Once PFT is suspected, it is important to initiate empiric antibiotic therapy—commonly vancomycin and/or piperacillin/tazobactam—to improve clinical outcomes (14). Elevate the hand to reduce swelling. Definitive treatment, however, is surgical incision and drainage, so early consultation of a hand specialist is also necessary. Cultures can be obtained in the OR and antibiotic therapy narrowed once speciation and sensitivities are determined.
Although success with non-surgical treatment has been described, no studies have evaluated outcomes for PFT with antibiotics alone, and further investigation is warranted (14).
The patient was started on vancomycin, and orthopedics was consulted. She was taken to the OR for an emergent incision and drainage that was notable for the release of frank pus from the index finger flexor sheath as well as murky fluid in the palm. Piperacillin/tazobactam was added, and the patient showed gradual improvement in erythema, swelling, and range of motion throughout her hospital course. Speciation and sensitivities revealed methicillin-sensitive Staphylococcus aureus (MSSA), and antibiotics were narrowed.
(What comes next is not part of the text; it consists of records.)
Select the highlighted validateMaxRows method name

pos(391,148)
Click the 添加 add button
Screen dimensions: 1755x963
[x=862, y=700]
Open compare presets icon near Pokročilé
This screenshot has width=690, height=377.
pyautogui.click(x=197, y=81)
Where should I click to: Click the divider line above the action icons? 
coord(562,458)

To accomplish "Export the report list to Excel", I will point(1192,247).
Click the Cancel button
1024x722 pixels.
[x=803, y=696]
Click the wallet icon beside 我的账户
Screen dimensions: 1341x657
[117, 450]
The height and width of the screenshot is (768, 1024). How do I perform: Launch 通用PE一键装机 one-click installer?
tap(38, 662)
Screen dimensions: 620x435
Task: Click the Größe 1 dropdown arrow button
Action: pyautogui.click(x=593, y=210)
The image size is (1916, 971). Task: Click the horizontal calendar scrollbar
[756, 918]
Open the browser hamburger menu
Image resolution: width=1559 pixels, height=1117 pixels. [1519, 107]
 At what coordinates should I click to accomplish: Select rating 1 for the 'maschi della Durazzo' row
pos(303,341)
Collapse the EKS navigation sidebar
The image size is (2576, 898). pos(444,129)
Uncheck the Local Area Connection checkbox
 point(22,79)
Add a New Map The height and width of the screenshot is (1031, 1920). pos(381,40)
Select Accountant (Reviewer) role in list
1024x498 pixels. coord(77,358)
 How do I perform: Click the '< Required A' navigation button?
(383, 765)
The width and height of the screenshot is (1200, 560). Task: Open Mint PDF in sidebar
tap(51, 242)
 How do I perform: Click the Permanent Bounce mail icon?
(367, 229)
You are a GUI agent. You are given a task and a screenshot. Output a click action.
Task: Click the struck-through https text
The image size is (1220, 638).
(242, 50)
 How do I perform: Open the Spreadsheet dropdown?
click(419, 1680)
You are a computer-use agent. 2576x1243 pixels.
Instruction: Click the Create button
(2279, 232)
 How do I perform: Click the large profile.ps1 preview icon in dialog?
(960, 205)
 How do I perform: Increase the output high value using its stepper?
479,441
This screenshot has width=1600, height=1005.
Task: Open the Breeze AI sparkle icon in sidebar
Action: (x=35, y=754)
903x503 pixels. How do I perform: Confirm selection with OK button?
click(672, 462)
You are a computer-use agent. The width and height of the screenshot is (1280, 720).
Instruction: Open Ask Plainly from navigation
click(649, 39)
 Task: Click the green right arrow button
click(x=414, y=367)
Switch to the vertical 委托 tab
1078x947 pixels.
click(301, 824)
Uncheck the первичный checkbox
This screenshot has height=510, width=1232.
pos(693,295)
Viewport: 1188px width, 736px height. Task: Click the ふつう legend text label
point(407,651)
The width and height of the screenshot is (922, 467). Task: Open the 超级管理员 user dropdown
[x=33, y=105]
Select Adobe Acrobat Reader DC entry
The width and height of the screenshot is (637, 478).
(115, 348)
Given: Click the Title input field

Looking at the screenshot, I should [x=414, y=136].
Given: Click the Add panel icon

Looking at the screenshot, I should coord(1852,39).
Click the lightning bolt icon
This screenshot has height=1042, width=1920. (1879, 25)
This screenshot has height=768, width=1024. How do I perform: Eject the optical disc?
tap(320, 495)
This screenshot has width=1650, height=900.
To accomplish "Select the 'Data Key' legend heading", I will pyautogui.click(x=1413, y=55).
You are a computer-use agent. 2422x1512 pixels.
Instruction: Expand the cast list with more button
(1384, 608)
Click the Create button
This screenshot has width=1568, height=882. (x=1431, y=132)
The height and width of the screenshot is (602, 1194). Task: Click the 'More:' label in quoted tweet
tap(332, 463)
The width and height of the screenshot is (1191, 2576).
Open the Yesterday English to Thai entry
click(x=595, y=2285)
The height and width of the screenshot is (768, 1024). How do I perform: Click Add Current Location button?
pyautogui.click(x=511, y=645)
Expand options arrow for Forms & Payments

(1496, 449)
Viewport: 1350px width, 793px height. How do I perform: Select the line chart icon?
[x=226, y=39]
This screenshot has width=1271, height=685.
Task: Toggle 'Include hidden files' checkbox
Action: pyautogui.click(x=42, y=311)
The patient was transitioned to oral antibiotics and discharged on post-operative day #4 with orthopedic follow-up.
TAKE HOME POINTS
- Pyogenic flexor tenosynovitis can result in significant morbidity and is a surgical emergency.
- Kanavel’s signs are used to diagnose PFT, but remember that the absence of Kanavel’s signs does not exclude early PFT:
- Fusiform swelling.
- Finger held in flexion.
- Pain with passive extension.
- Tenderness along the flexor tendon sheath.
- Point-of-care ultrasound is a helpful tool in distinguishing PFT from other causes such as cellulitis or abscess.
- Consider using the water-bath technique to image the hand.
- Look for hypoechoic or anechoic fluid within the tendon sheath or thickened tendons.
- If PFT is suspected, start broad-spectrum empiric antibiotics, splint and elevate the hand, and consult a hand specialist for possible operative management.